Antonio Olivera, 80, of Norwalk, was also ordered to pay $2,193,914 in restitution. Olivera pleaded guilty to one count of conspiracy to commit health care fraud in November 2020. Three co-conspirators have pleaded guilty and are awaiting sentencing.
As part of his guilty plea, Olivera admitted that from 2011 to 2018, while acting as administrator for Mhiramarc Management LLC (Mhiramarc), a hospice located in Downey, California, Olivera and others paid illegal kickbacks to patient recruiters for the referral of hospice beneficiaries to Mhiramarc. Further, when clinical staff at Mhiramarc determined beneficiary referrals did not qualify to receive hospice services, Olivera overruled those determinations and nonetheless caused the beneficiaries to be put on hospice service.
Olivera and co-conspirators caused Mhiramarc to submit approximately $28 million in claims to Medicare, which resulted in the company being paid over $17 million. Olivera was personally responsible for $4,769,982 in false and fraudulent claims to Medicare, resulting in Medicare paying Mhiramarc $2,984,914 for medically unnecessary hospice services for beneficiaries, many of whom had been recruited through illegal kickbacks.
This case was investigated by the FBI’s Los Angeles Field Office and HHS-OIG’s Los Angeles Regional Office. Trial Attorneys Justin Givens and Claire Yan of the Criminal Division’s Fraud Section are prosecuting the case.
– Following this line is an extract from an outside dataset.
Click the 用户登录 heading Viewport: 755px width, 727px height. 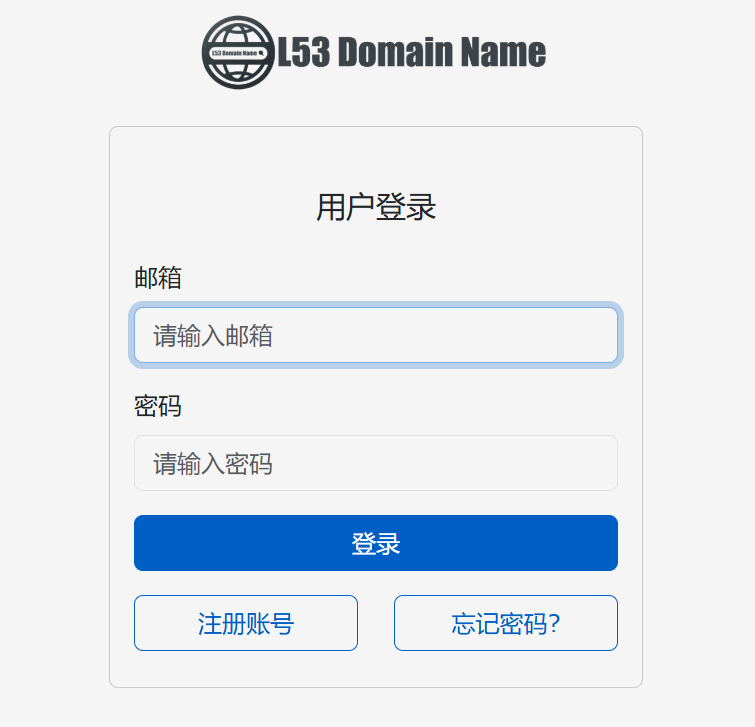(x=376, y=208)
The Fraud Section leads the Health Care Fraud Strike Force. Since its inception in March 2007, the Medicare Fraud Strike Force, which maintains 15 strike forces operating in 24 districts, has charged more than 4,200 defendants who have collectively billed the Medicare program for nearly $19 billion. In addition, the HHS Centers for Medicare & Medicaid Services, working in conjunction with the HHS-OIG, are taking steps to increase accountability and decrease the presence of fraudulent providers.